Traditionally, lunar landers have descended blind, using radio to determine their approximate trajectory during descent. They followed a pre-planned trajectory to a final descent altitude near the ground. At the final descent altitude, the computer or a human pilot used RADAR to refine the altitude and velocity estimates and gently touch down on whatever happens to lie beneath them. Because of uncertainty in radio localization and variation in lunar gravity, landing using radio and RADAR alone is accurate to approximately 10km. While this accuracy is good enough for landing in flat, safe regions of the Moon, much greater precision is necessary to safely land near a lunar pit or on the rim of a crater.
Map registration acts in place of radio orbit determination to provide better than 100m landing accuracy. As the lander descends, on-board cameras image the surface of the Moon. These images are registered to maps from the Lunar Reconnaissance Orbiter so that position and attitude can be triangulated. Velocity is then measured as the rate of change in the triangulated location.
Over the next four months, Astrobotic will conduct a series of tests to evaluate the performance of its prototype landing sensors and software. One of these tests is to evaluate the map registration accuracy of the proposed sensor package.

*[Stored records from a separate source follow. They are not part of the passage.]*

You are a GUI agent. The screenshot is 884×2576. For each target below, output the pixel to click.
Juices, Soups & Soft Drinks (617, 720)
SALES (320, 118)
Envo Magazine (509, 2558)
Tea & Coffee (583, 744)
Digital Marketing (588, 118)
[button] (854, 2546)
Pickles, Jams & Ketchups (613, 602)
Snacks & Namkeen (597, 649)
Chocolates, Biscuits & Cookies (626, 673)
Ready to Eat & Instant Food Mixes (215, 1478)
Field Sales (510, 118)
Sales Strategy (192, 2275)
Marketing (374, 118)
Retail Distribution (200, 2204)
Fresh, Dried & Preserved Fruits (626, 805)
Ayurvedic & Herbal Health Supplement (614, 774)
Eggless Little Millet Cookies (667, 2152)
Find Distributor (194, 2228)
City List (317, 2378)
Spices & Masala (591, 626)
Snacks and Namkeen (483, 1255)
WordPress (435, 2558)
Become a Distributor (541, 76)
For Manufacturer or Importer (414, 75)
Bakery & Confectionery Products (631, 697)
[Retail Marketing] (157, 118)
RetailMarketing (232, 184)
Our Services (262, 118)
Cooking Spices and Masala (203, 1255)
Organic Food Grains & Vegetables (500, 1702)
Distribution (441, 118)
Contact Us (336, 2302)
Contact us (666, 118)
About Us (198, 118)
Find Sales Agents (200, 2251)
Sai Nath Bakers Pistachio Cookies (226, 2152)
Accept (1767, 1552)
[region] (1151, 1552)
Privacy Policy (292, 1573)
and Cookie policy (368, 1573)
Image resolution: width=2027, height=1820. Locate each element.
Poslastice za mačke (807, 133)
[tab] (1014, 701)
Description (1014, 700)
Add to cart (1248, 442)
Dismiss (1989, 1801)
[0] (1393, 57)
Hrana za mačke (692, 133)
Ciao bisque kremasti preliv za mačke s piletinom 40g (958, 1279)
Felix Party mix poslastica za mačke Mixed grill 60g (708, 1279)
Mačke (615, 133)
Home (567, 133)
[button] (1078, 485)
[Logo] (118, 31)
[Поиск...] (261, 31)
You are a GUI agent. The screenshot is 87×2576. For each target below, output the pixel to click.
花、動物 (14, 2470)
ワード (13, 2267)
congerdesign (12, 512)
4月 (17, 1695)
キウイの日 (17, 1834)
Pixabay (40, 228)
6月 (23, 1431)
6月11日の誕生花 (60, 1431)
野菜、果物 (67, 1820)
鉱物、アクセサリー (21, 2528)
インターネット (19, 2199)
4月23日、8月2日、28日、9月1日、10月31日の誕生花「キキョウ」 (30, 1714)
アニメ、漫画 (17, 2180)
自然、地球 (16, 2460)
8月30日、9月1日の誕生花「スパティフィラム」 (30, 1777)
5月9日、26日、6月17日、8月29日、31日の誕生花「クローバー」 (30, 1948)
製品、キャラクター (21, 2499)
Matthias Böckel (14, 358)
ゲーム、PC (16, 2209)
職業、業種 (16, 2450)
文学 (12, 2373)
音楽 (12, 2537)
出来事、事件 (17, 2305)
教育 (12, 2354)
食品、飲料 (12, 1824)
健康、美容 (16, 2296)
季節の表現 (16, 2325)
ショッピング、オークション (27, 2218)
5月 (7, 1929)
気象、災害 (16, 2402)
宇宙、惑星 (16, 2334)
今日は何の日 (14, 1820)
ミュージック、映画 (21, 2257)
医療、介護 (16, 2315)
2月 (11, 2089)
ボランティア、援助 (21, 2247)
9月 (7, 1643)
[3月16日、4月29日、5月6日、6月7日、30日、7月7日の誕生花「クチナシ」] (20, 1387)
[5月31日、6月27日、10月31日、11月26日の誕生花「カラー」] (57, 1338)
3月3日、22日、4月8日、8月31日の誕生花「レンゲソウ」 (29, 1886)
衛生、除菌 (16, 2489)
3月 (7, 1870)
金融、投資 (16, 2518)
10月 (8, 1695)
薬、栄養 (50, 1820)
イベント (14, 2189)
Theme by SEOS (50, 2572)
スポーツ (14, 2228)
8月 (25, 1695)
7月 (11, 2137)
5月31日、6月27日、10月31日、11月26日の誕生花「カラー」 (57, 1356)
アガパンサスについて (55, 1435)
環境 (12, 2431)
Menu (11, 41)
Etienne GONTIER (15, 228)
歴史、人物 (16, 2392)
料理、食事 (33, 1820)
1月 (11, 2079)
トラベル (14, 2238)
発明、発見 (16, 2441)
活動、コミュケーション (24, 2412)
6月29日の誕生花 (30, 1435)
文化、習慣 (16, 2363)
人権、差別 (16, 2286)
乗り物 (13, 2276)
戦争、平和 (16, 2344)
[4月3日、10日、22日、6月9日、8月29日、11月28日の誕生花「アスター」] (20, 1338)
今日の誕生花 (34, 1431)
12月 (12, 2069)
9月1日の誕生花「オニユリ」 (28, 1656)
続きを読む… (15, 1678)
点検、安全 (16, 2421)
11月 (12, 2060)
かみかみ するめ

The following graphic shows the standalone sensor package that will be used for this testing. The package contains a camera and an IMU (inertial measurement unit) for gathering the data necessary for map registration. It also contains a GPS and compass – which only function on Earth – for comparison to measure the accuracy of the map registration algorithms.The dome-shaped element on top of the sensor box is the GPS. The cut away shows the power board, IMU, compass, and camera. The camera is a machine vision board-level sensor with an attached lens. The camera is relatively low resolution (1.5 MP) with fast frame rate and low distortion, and is optimal for capturing images during descent from 20km to 100m. This sensor package could be used for high-resolution mapping on Earth or the Moon. The software can operate entirely without GPS, which would be a boon for terrestrial-based UAVs. Astrobotic will collect data with this sensor in a series of helicopter and fixed wing flights to evaluate the accuracy of the system at a range of altitudes. A culminating test will integrate the map registration sensor with LIDAR and visual odometry cameras to evaluate accuracy for all phases of landing.